Mindfulness and communication
When we are under pressure, have too many tasks or are irritated because we are sitting in long or unproductive meetings, this can hinder our ability to listen attentively with quiet curiosity and our ability to speak
mindfully. Often in our conversations with colleagues or in other conversations we often think that we already know what the other person will say and in fact before the person has finished speaking we have our
answer ready. Often we become impatient when people talk for too long, cut them short or use mimic and
gestures to try to speed them along.
In all of these examples, we do not really listen, we limit the quality of the exchange, and further an atmosphere of restlessness and lack of appreciation. Mindless speech and distracted listening cause restlessness in
our mind. Many useless words send our minds into a search for our previously stored neuronal speech or
thinking patterns so that by matching these patterns we create a meaning for what is said. The more unnecessary information we get the more we tend to follow old thought patterns to interpret our perceptions and
to the same extent exhaust our minds.
Mindfulness can help directly with a number of aspects of our interactions and communication :

Appreciation - we are all deeply social beings, at work and at all times. Being heard, appreciated and
respect contribute enormously to the atmosphere in a company – especially if this is coming from
the leadership.
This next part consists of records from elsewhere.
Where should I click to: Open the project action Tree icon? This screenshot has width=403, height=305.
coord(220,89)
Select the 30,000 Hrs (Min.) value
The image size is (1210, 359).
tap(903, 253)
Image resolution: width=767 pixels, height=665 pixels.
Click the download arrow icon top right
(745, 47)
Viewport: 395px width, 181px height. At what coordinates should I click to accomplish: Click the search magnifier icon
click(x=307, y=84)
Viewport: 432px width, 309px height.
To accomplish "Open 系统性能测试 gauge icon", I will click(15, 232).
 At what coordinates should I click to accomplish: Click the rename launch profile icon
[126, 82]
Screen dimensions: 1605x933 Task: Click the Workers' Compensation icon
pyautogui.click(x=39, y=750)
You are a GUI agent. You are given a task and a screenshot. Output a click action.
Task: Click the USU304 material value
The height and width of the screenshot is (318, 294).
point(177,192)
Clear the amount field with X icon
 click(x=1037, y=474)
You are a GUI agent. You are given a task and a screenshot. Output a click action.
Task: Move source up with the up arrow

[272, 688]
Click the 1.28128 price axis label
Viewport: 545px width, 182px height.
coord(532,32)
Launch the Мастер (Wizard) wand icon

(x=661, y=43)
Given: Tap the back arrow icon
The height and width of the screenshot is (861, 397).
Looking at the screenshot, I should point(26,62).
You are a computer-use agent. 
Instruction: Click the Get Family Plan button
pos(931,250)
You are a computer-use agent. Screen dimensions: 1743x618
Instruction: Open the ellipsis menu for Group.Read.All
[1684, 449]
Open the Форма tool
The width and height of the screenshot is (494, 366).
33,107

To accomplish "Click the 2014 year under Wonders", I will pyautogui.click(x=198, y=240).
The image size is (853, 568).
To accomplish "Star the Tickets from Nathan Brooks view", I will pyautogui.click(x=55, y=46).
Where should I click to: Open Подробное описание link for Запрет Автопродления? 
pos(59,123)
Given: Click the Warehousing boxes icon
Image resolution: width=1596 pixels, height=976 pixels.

Even if we do not agree with someone, an atmosphere of mindfulness in conversations has an enormous impact on the general culture at a working place. We have seen how strongly
social resonance works – and communication is an essential aspect of this. So if we are present,
non-judging and appreciative of the other, this has a strong impact on others.

Non distraction – a mindful conversation is a focused on, with no superfluous words and excessive
information. This makes it a precise and to the point, and also energizing rather than draining. People often report being strongly energized after such a mindful conversation.

Felt sense – when we speak with mindfulness we are in contact with our own felt sense, and so can
call on the intelligence of our body and emotions. This can help us significantly distill what we say –
to a precise point which has impact, and based on our insights and real experience rather than just
reflecting thoughts.
Based on our understanding of social resonance and mindfulness, we can see how bringing these together in
mindful communication can be one of the most impactful things we do in our workplace.